C’est du jamais vu. Il y a record d’affluence en ce 19 juin 2019 pour la présentation de la prochaine saison théâtrale du Théâtre d’Esch. Le tout Luxembourg culturel semble s’être passé le mot. Responsables d’institutions, acteurs, techniciens, journalistes se pressent au bar du premier étage. Carole Lorang a succédé à Charles Muller en mars 2018 mais la dernière saison était encore fortement placée sous le sceau de son prédécesseur. Désormais, elle est seule aux commandes.
L’art du politique
Son arrivée coïncide avec un nouveau climat sur la scène culturelle eschoise. Le vote en juin 2017 d’un plan de développement culturel à dix ans pour la ville, l’arrivée d’une nouvelle équipe aux commandes de la municipalité en octobre 2017 mais aussi la perspective de la Capitale européenne de la Culture en 2022 ont ouvert une fenêtre d’action. Carole Lorang s’y est engouffrée sans hésitation et sans état d’âme.

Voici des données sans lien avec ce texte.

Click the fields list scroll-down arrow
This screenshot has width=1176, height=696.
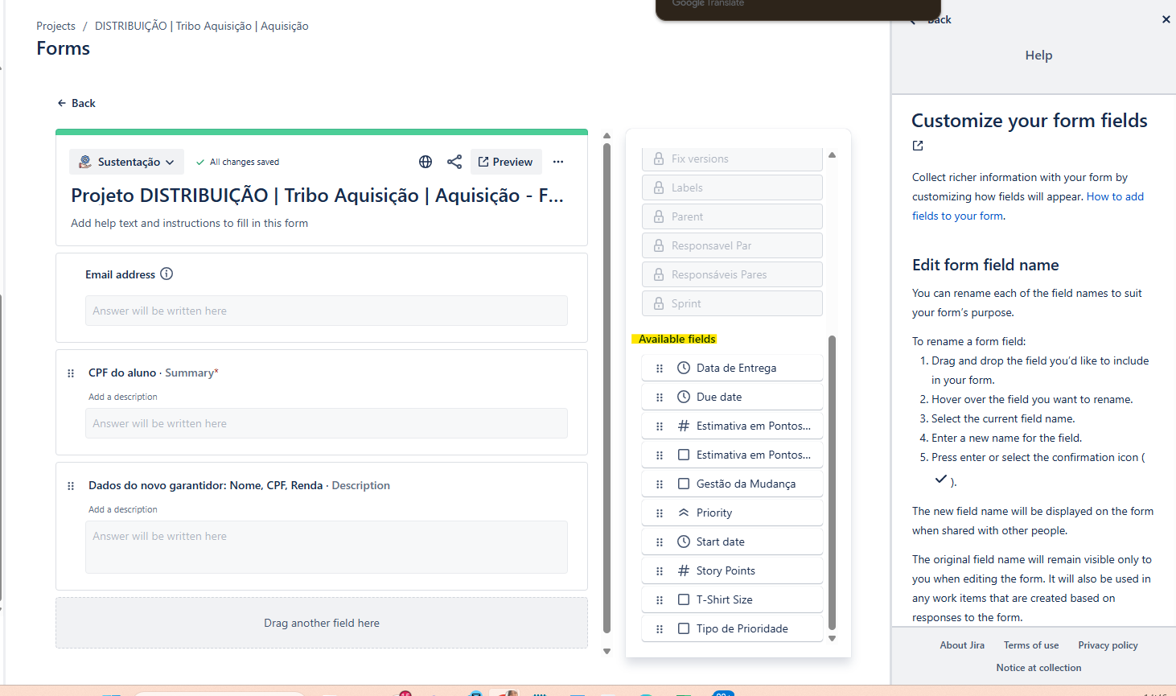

C’est l’une des clés de sa personnalité. Si la nouvelle directrice du Théâtre d’Esch a des convictions, elle n’a pas de problème à travailler avec les politiques. Son prédécesseur, Charles Muller, avait souffert de «l’incompréhension» et de «l’incompétence» de certains membres de la Commission de la Culture de la ville. Le duo Andreas Wagner/Janina Strötgen, à la tête du projet de Capitale européenne de la Culture Esch 2022 jusqu’en juin 2018, défendait sa sacro-sainte indépendance et s’était maintenu à distance jusqu’au point de rupture. Carole Lorang, pour sa part, accepte sans broncher que l’échevin à la Culture, Pim Knaff, reste à ses côtés durant toute la présentation de son programme (une spécificité eschoise).
«La politique est une notion positive pour moi. Je ne parle pas de la politique politicienne mais du fait de travailler au service de la société. Le Théâtre d’Esch est un service communal donc il est normal que son programme s’inscrive dans Connexion, le plan de développement culturel de la ville», nous dit-elle lors d’un entretien sur la terrasse de son bureau encombré par les brochures de la nouvelle saison. Elle entend les besoins qui s’expriment, par exemple au sein des services sociaux ou scolaires, «mais c’est moi qui fait la programmation», précise-t-elle lorsqu’on lui demande quel est son degré d’autonomie dans ses choix artistiques.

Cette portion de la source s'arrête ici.